Abstract

Computer-based fully-automated cell tracking is becoming increasingly important in cell biology, since it provides unrivalled capacity and efficiency for the analysis of large datasets. However, automatic cell tracking’s lack of superior pattern recognition and error-handling capability compared to its human manual tracking counterpart inspired decades-long research. Enormous efforts have been made in developing advanced cell tracking packages and software algorithms. Typical research in this field focuses on dealing with existing data and finding a best solution. Here, we investigate a novel approach where the quality of data acquisition could help improve the accuracy of cell tracking algorithms and vice-versa. Generally speaking, when tracking cell movement, the more frequent the images are taken, the more accurate cells are tracked and, yet, issues such as damage to cells due to light intensity, overheating in equipment, as well as the size of the data prevent a constant data streaming. Hence, a trade-off between the frequency at which data images are collected and the accuracy of the cell tracking algorithms needs to be studied.

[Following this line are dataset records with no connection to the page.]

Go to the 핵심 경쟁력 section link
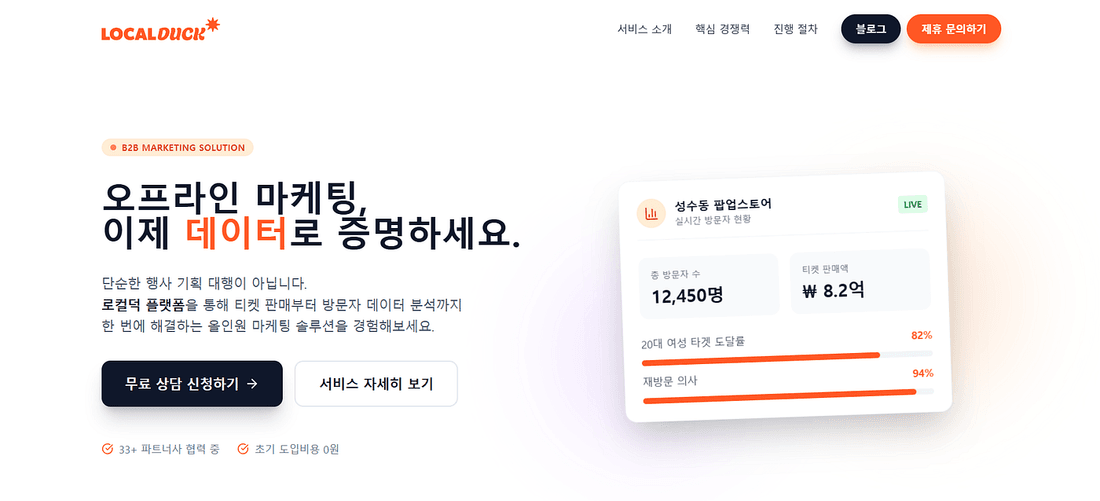The width and height of the screenshot is (1100, 501). point(723,29)
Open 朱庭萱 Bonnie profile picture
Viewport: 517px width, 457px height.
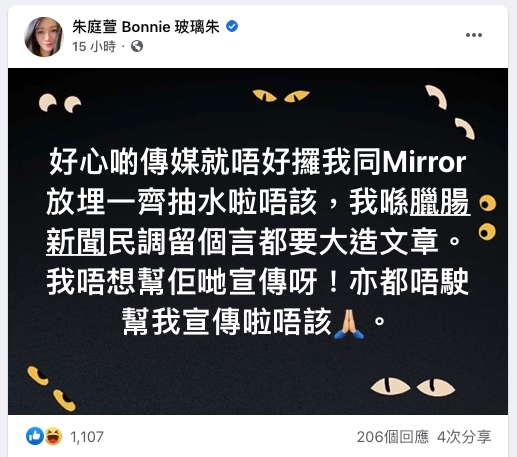click(44, 37)
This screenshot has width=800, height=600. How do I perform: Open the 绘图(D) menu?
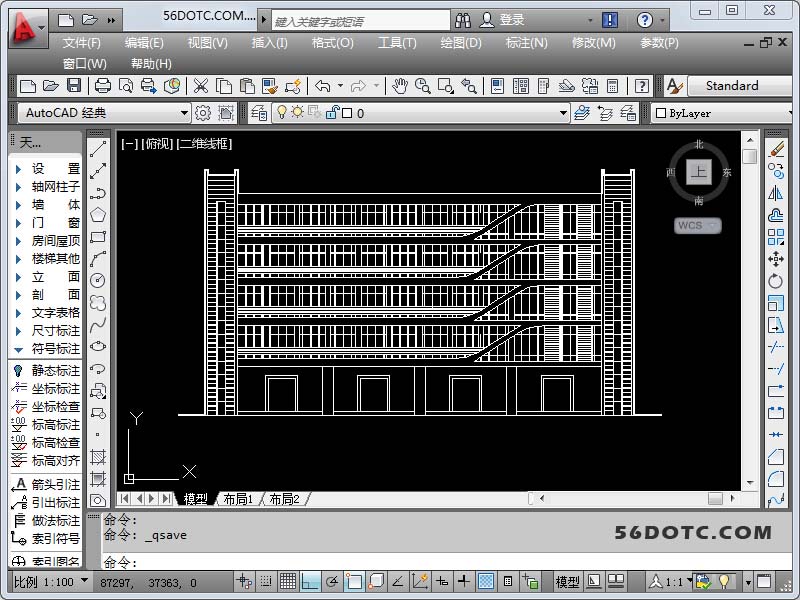pos(461,43)
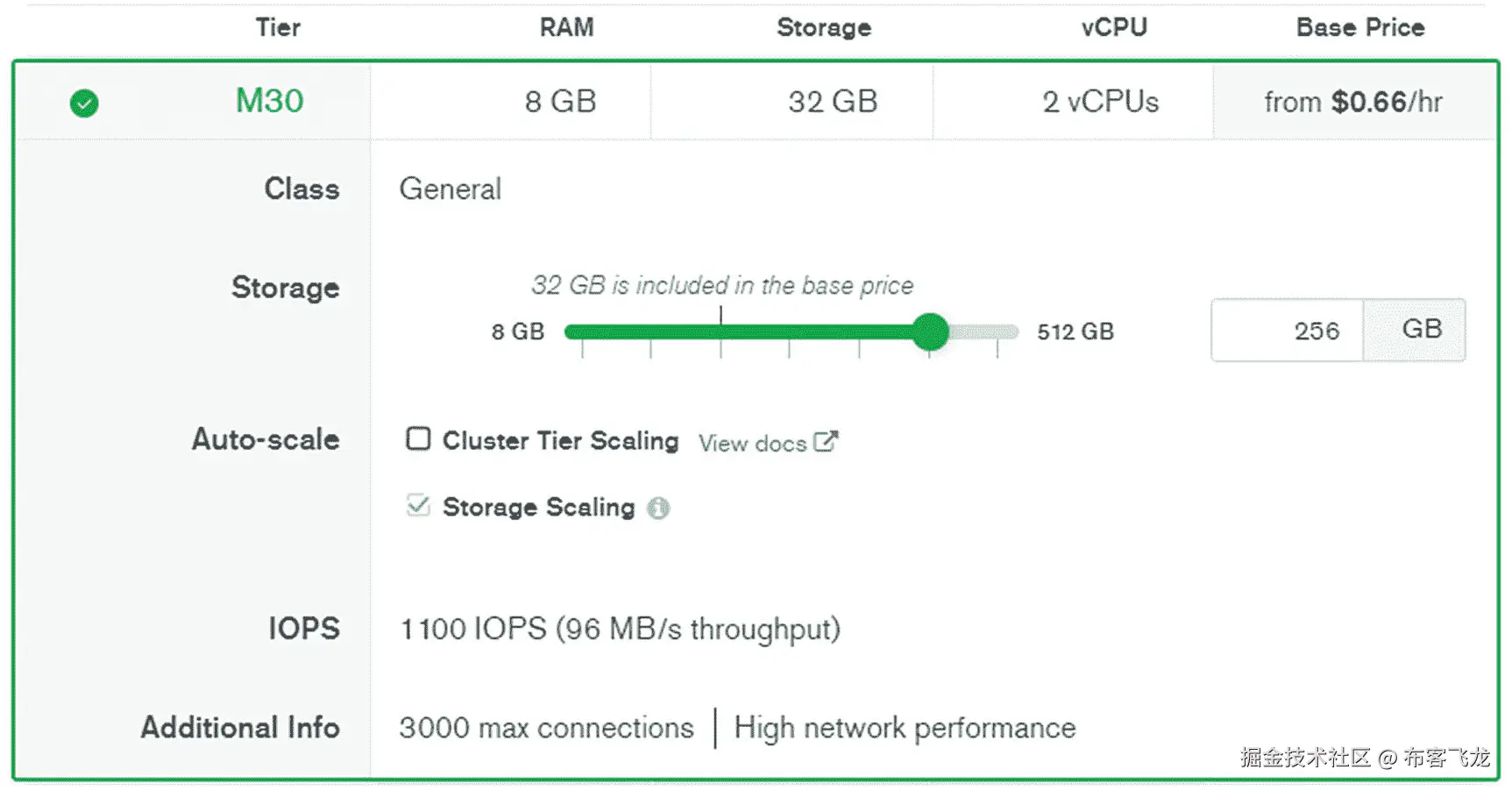Click the storage size input showing 256
This screenshot has width=1512, height=791.
coord(1288,331)
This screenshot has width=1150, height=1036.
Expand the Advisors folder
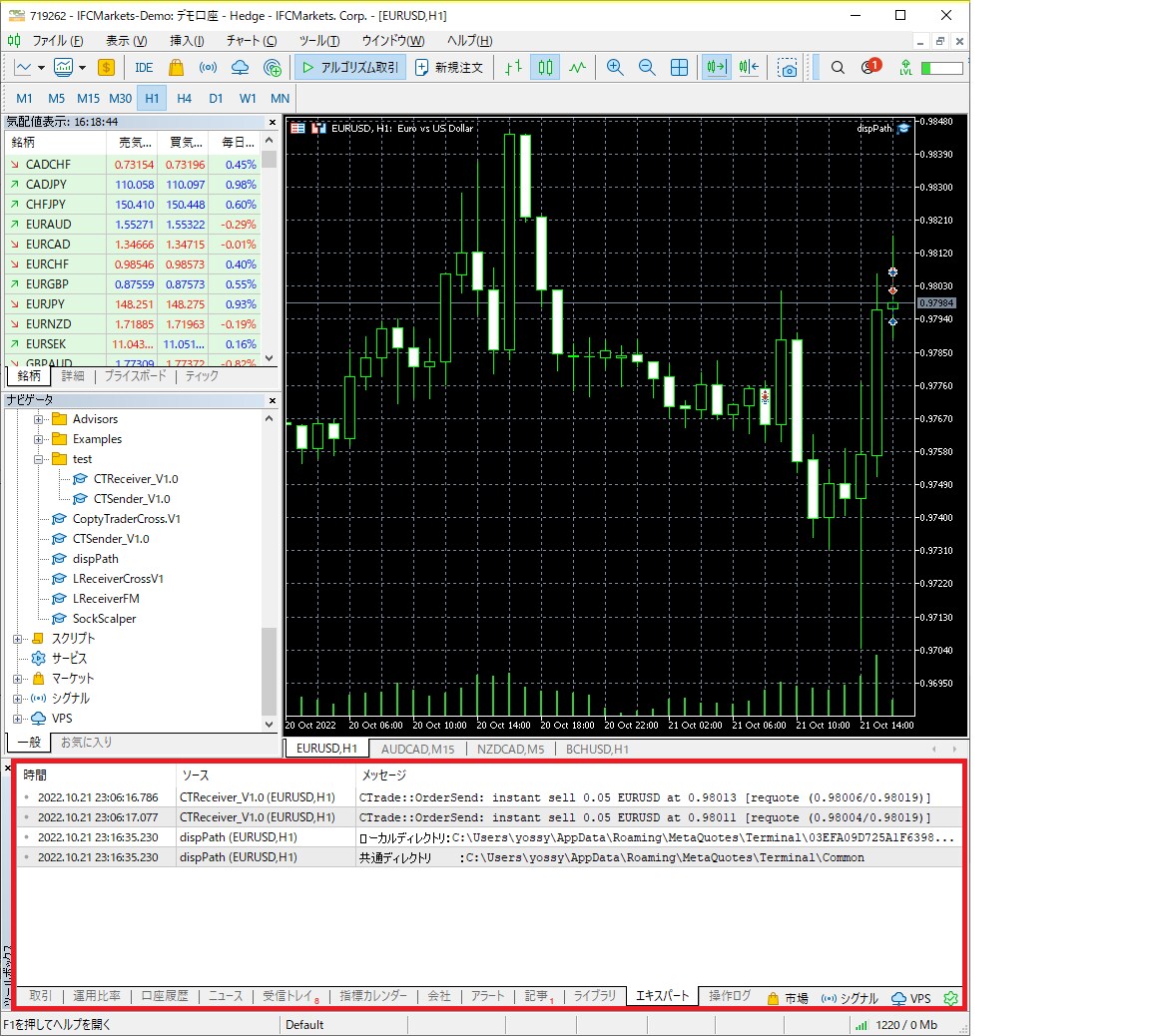tap(39, 419)
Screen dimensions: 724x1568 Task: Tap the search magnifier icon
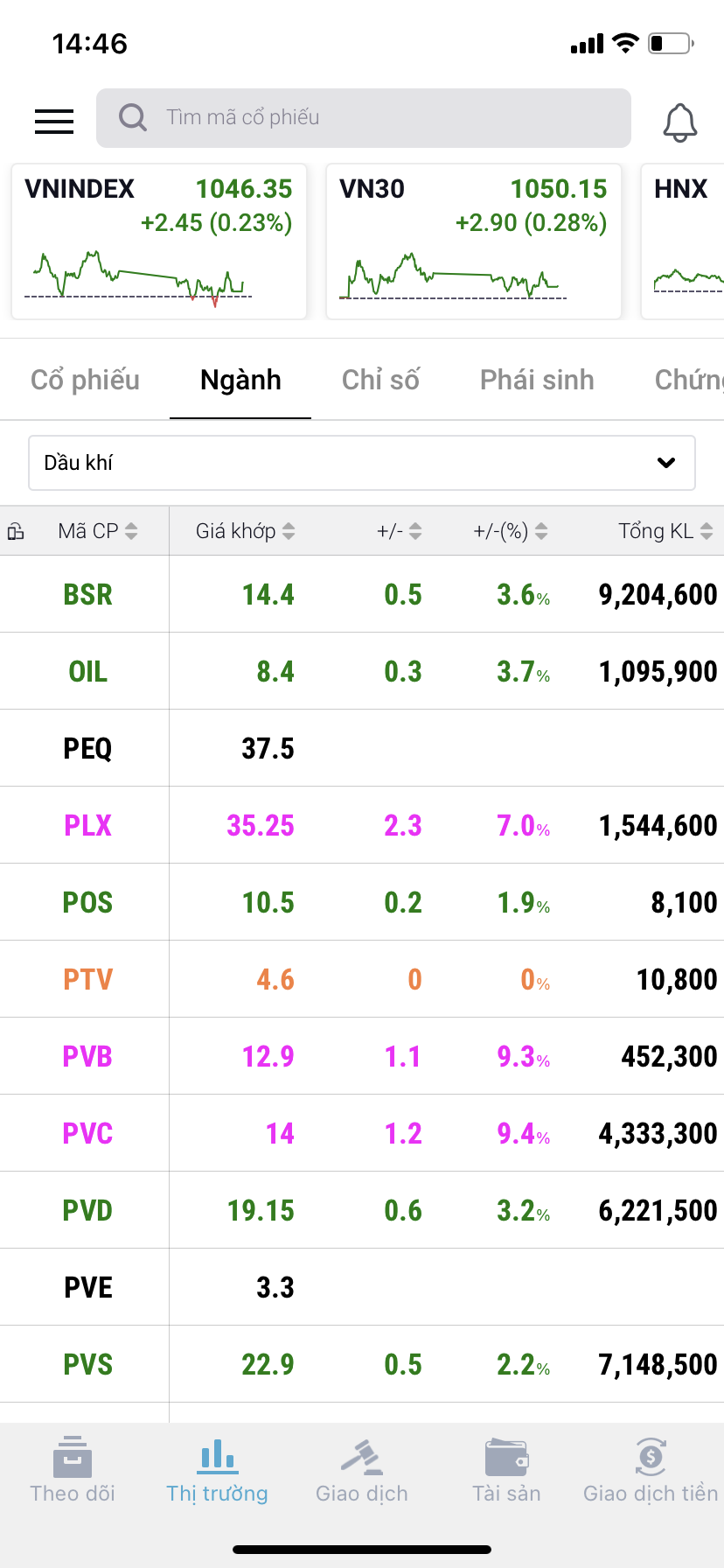pyautogui.click(x=133, y=117)
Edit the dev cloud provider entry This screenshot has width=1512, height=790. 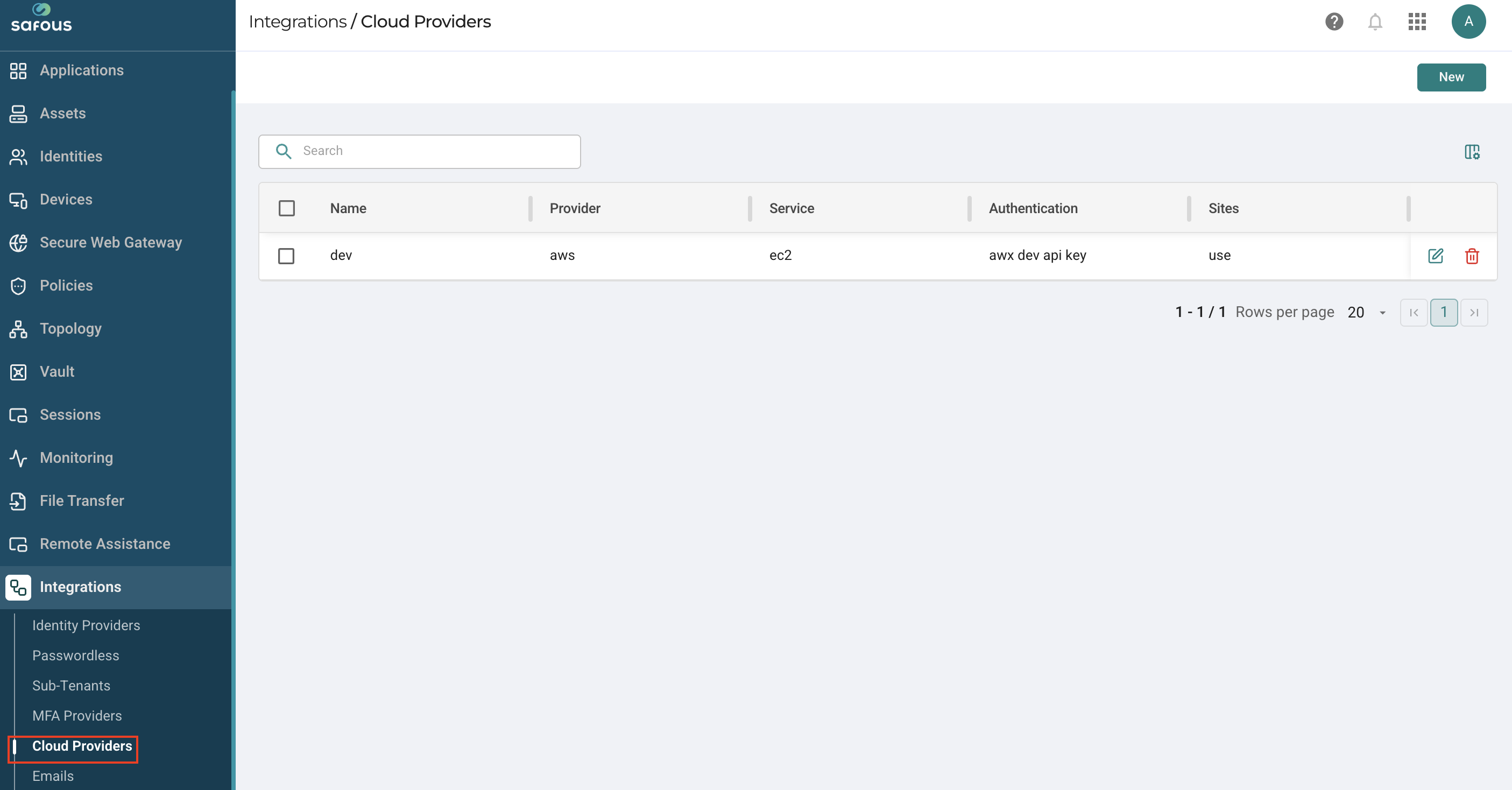[x=1435, y=255]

In this paper, we look at the effects of different choices of the time step interval (i.e., the frequency of data acquisition) within the microscope to our existing cell tracking algorithms. We generate several experimental data sets where the true outcomes are known (i.e., the direction of cell migration) by either using an effective chemoattractant or employing no-chemoattractant. We specify a relatively short time step interval (i.e., 30 s) between pictures that are taken at the data generational stage, so that, later on, we may choose some portion of the images to produce datasets with different time step intervals, such as 1 min, 2 min, and so on. We evaluate the accuracy of our cell tracking algorithms to illustrate the effects of these different time step intervals. We establish that there exist certain relationships between the tracking accuracy and the time step interval associated with experimental microscope data acquisition. We perform fully-automatic adaptive cell tracking on multiple datasets, to identify optimal time step intervals for data acquisition, while at the same time demonstrating the performance of the computer cell tracking algorithms.

Highlights

  • Cell migration is a fundamental process that is essential to life and it is linked to many important physiological and pathological events such as immune response, wound healing, tissue differentiation, embryogenesis, and tumour invasion [1,2,3,4,5,6,7]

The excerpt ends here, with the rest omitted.